问题
I'm trying to compile code in g++ and I get the following errors:
In file included from scanner.hpp:8,
from scanner.cpp:5:
parser.hpp:14: error: ‘Scanner’ does not name a type
parser.hpp:15: error: ‘Token’ does not name a type
Here's my g++ command:
g++ parser.cpp scanner.cpp -Wall
Here's parser.hpp:
#ifndef PARSER_HPP
#define PARSER_HPP
#include <string>
#include <map>
#include "scanner.hpp"
using std::string;
class Parser
{
// Member Variables
private:
Scanner lex; // Lexical analyzer
Token look; // tracks the current lookahead token
// Member Functions
<some function declarations>
};
#endif
and here's scanner.hpp:
#ifndef SCANNER_HPP
#define SCANNER_HPP
#include <iostream>
#include <cctype>
#include <string>
#include <map>
#include "parser.hpp"
using std::string;
using std::map;
enum
{
// reserved words
BOOL, ELSE, IF, TRUE, WHILE, DO, FALSE, INT, VOID,
// punctuation and operators
LPAREN, RPAREN, LBRACK, RBRACK, LBRACE, RBRACE, SEMI, COMMA, PLUS, MINUS, TIMES,
DIV, MOD, AND, OR, NOT, IS, ADDR, EQ, NE, LT, GT, LE, GE,
// symbolic constants
NUM, ID, ENDFILE, ERROR
};
class Token
{
public:
int tag;
int value;
string lexeme;
Token() {tag = 0;}
Token(int t) {tag = t;}
};
class Num : public Token
{
public:
Num(int v) {tag = NUM; value = v;}
};
class Word : public Token
{
public:
Word() {tag = 0; lexeme = "default";}
Word(int t, string l) {tag = t; lexeme = l;}
};
class Scanner
{
private:
int line; // which line the compiler is currently on
int depth; // how deep in the parse tree the compiler is
map<string,Word> words; // list of reserved words and used identifiers
// Member Functions
public:
Scanner();
Token scan();
string printTag(int);
friend class Parser;
};
#endif
anyone see the problem? I feel like I'm missing something incredibly obvious.
回答1:
parser.hpp incluser scanner.hpp and vice versa.

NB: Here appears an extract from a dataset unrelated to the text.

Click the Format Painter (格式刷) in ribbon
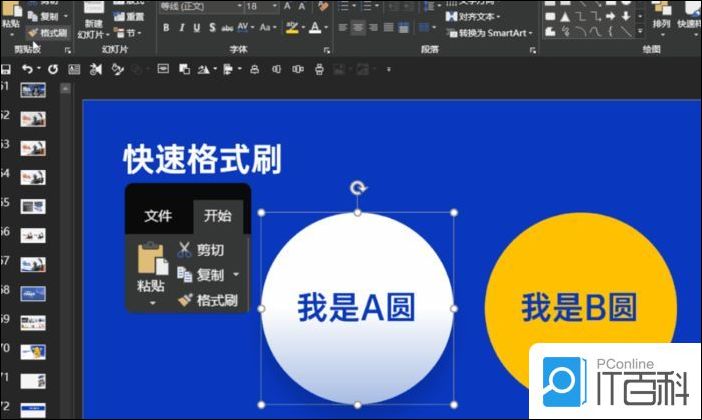The image size is (702, 420). [46, 33]
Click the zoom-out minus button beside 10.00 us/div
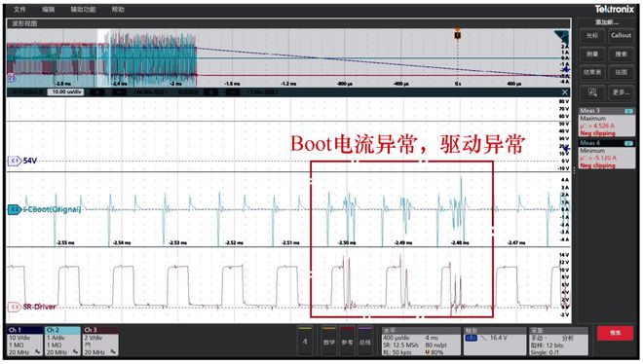This screenshot has width=643, height=364. pyautogui.click(x=119, y=92)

So one file evalated before the other.
You can use a forward declaration like
class Scanner;
or reorginaze your headers
回答2:
You are including Scanner.hpp
in Parser.hpp
and you are also including Parser.hpp
in Scanner.hpp
.
If you include Scanner.hpp
in your source file then the definition of the Parser
class will appear before the definition of the Scanner
class and you will get the error you are seeing.
Resolve the circular dependency and your problem will go away (headers should never circularly depend on each other for types).
回答3:
You have circular #include
reference: one header file includes another and vice versa. You need to break this loop somehow.